Primary leiomyosarcoma of the liver is a rare tumor whose development patterns are unsatisfactorily known.
A 26-year-old male patient with a previous history of radiochemotherapy treatment for ...Hodgkin's lymphoma was referred to our unit with a histological and radiological diagnosis of primary hepatic leiomyosarcoma. Six months before referral, in a workup for hypertension, a CT scan of the abdomen had shown a 2.5-cm lesion in liver segment VII, which was interpreted as an angioma.

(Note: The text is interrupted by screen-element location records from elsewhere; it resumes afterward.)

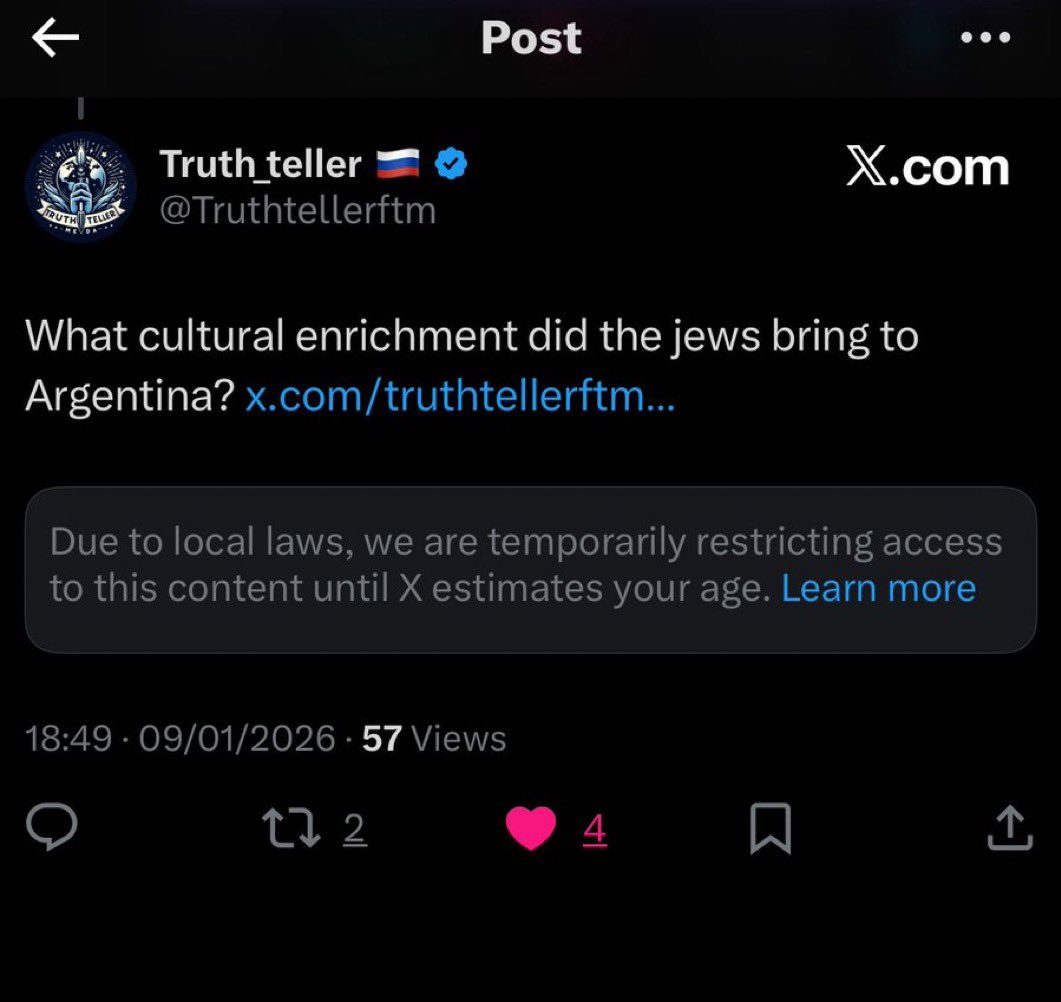Bookmark this post
The image size is (1061, 1002).
771,828
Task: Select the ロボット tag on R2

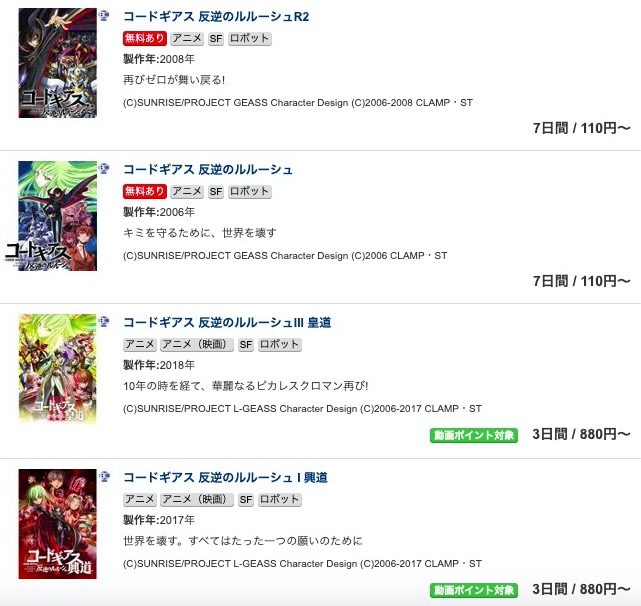Action: [249, 38]
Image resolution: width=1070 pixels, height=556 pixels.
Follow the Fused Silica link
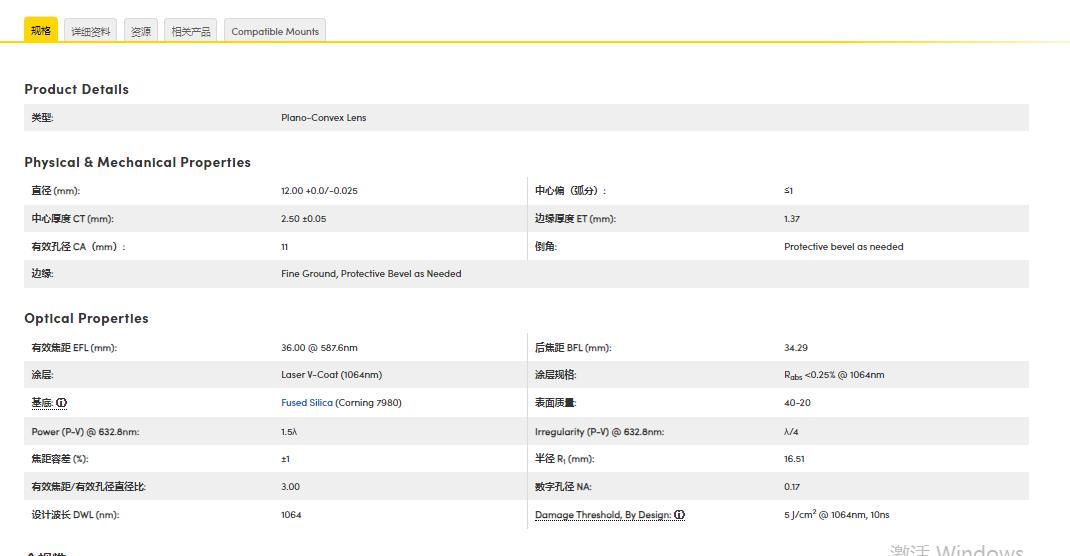tap(307, 403)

Shortly before referral the lesion had grown to 7.8 cm, associated with two smaller lesions in segments VIII and III, and a diagnosis of hepatic leiomyosarcoma was made at biopsy. After referral he underwent a right hepatectomy with wedge resection of segment III. This was followed by rapid progression of the disease, in spite of transient stabilization under gemcitabine treatment. Octreotide was also administered after the detection of elevated chromogranin A in serum. The patient died 25 months after liver resection.
The challenges and peculiarities of this case are related to the rarity of the tumor, its accidental discovery without immediate suspicion of its nature, its very aggressive behavior that was only partly controlled by chemotherapy, and the unusual expression of a neuroendocrine phenotypic feature with high serum chromogranin A levels.